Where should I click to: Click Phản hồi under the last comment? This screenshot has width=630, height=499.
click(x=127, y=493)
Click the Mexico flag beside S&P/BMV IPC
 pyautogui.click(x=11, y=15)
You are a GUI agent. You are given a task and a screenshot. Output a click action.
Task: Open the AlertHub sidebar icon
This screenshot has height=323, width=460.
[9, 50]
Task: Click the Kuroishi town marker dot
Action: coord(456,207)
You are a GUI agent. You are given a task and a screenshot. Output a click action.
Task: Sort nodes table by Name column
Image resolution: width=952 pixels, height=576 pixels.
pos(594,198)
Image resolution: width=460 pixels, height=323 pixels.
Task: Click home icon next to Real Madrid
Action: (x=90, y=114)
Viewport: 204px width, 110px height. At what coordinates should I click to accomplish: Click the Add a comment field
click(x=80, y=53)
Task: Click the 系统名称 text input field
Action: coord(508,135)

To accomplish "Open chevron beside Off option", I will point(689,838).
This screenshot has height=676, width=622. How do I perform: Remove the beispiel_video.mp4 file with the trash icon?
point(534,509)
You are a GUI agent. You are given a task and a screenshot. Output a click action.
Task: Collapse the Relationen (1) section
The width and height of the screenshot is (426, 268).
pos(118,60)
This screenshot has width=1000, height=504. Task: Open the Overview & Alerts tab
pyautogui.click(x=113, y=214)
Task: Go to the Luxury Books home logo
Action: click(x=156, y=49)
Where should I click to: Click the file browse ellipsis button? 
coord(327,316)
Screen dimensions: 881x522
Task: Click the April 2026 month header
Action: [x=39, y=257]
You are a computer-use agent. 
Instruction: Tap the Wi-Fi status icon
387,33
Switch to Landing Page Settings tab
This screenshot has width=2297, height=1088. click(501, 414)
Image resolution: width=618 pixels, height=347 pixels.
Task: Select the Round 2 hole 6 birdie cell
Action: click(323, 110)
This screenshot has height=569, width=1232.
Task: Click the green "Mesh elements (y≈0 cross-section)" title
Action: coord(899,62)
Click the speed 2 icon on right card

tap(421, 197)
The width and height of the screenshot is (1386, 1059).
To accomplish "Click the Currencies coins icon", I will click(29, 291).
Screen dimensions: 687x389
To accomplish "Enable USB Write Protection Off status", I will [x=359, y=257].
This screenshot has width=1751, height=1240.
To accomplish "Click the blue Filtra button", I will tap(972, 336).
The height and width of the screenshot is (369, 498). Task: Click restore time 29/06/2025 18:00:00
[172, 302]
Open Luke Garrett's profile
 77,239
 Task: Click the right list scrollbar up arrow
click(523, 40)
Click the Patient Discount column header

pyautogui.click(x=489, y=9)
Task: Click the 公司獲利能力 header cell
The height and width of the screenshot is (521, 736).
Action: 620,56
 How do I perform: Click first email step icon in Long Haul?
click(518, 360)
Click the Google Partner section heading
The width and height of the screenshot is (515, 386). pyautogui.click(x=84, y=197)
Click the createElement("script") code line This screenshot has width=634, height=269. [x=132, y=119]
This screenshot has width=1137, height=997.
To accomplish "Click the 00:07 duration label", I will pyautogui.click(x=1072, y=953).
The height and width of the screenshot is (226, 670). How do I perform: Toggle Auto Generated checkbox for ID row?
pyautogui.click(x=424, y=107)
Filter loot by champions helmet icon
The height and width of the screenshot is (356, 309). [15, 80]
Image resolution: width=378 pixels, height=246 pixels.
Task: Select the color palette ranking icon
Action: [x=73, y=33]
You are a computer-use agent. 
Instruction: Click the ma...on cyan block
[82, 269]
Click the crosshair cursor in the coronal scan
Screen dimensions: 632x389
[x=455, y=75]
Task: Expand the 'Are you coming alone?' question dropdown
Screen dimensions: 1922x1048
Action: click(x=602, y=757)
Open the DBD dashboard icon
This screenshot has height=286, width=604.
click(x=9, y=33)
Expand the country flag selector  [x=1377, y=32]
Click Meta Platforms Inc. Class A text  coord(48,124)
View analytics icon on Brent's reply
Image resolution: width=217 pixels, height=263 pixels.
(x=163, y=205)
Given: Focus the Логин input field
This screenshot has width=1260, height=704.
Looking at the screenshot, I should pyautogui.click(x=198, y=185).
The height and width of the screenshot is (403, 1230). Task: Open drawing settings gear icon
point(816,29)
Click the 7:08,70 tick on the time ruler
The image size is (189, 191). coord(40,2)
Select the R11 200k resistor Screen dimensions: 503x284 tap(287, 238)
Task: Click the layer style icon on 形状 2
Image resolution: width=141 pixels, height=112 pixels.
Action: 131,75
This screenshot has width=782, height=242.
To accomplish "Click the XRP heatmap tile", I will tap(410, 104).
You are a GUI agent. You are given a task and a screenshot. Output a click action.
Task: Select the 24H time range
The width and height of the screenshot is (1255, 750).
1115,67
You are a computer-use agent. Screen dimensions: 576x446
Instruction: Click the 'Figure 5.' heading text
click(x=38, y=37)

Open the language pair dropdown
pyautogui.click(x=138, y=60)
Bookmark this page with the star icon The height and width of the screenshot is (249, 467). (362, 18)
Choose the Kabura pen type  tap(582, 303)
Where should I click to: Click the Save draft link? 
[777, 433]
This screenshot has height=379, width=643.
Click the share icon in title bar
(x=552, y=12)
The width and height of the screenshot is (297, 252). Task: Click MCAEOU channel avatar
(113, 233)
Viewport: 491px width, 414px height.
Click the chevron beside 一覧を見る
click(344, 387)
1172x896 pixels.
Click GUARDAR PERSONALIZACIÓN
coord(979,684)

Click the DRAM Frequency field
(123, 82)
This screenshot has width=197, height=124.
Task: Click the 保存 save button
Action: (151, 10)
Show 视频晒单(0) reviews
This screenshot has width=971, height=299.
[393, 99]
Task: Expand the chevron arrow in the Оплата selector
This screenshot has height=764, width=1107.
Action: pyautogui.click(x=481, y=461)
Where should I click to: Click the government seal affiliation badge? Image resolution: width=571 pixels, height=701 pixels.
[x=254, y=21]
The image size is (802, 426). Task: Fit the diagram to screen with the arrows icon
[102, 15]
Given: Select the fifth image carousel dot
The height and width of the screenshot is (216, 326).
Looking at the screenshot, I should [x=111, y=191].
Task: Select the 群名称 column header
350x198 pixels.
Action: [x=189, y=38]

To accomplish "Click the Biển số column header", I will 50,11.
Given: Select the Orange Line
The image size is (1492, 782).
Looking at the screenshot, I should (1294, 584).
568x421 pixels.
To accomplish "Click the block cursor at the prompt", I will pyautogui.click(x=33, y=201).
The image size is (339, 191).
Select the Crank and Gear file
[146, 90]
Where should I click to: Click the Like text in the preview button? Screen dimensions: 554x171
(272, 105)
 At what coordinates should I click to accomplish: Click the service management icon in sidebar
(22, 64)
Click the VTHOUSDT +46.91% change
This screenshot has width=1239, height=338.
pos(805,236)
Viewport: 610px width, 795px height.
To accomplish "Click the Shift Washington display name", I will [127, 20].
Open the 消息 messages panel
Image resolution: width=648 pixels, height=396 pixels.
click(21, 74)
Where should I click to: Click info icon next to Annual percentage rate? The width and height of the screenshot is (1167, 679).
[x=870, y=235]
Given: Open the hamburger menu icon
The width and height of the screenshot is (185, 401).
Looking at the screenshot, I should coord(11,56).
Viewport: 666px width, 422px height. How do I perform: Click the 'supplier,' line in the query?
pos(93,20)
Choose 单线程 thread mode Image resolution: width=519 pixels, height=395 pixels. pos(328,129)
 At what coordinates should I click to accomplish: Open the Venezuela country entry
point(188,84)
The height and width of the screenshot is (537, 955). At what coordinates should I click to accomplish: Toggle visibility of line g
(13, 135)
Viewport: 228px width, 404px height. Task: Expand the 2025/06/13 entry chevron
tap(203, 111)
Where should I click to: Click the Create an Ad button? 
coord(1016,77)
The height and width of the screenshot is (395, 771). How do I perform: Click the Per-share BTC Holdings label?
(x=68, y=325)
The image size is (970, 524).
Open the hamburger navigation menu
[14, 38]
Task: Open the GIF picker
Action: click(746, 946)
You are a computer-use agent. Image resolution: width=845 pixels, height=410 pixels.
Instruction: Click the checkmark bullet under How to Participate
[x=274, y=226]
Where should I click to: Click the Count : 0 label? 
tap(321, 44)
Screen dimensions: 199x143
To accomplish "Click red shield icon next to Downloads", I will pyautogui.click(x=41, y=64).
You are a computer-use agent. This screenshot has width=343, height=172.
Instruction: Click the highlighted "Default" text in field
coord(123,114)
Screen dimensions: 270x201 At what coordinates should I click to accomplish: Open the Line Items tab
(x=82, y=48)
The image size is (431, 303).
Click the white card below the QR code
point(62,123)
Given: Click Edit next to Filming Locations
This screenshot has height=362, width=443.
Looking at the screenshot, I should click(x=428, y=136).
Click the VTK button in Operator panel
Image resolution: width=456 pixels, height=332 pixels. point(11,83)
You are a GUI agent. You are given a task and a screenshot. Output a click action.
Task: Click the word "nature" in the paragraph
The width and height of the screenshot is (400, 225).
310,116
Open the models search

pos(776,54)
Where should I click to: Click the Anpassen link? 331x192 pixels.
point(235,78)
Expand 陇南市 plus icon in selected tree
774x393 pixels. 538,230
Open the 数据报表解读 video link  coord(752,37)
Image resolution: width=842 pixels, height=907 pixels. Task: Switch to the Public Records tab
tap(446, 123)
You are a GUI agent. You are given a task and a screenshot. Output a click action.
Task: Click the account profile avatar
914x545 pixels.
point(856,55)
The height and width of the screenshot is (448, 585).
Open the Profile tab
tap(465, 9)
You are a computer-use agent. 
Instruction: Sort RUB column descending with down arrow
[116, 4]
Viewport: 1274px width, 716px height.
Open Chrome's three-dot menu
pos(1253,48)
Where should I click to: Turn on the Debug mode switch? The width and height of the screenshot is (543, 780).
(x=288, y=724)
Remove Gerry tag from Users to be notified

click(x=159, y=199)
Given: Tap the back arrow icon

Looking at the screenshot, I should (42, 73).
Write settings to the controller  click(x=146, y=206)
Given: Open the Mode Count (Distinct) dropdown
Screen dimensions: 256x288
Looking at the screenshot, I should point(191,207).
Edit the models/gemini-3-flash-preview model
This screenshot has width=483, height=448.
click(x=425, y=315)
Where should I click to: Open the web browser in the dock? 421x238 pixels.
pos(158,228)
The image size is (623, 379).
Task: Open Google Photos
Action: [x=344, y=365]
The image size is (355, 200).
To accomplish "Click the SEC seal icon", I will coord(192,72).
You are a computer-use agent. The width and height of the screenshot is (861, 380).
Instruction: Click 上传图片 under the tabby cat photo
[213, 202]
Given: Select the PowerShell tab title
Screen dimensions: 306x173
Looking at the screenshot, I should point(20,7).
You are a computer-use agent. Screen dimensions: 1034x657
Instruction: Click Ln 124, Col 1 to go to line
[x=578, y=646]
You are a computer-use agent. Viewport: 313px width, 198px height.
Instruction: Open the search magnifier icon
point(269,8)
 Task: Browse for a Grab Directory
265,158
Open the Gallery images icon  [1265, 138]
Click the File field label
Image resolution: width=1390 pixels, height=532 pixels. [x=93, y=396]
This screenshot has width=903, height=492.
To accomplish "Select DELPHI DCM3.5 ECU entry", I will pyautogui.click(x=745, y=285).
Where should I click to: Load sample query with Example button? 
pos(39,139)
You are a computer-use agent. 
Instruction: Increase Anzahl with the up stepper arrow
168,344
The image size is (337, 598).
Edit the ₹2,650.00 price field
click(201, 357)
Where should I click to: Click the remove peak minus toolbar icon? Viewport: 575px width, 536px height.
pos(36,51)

● **Assigned task**
Look above and repeat, character for character, the lines from the first one to the line with "Task: Sort nodes table by Name column", counting both.

● **Task result**
Where should I click to: Click Phản hồi under the last comment? This screenshot has width=630, height=499.
click(x=127, y=493)
Click the Mexico flag beside S&P/BMV IPC
 pyautogui.click(x=11, y=15)
You are a GUI agent. You are given a task and a screenshot. Output a click action.
Task: Open the AlertHub sidebar icon
This screenshot has height=323, width=460.
[9, 50]
Task: Click the Kuroishi town marker dot
Action: coord(456,207)
You are a GUI agent. You are given a task and a screenshot. Output a click action.
Task: Sort nodes table by Name column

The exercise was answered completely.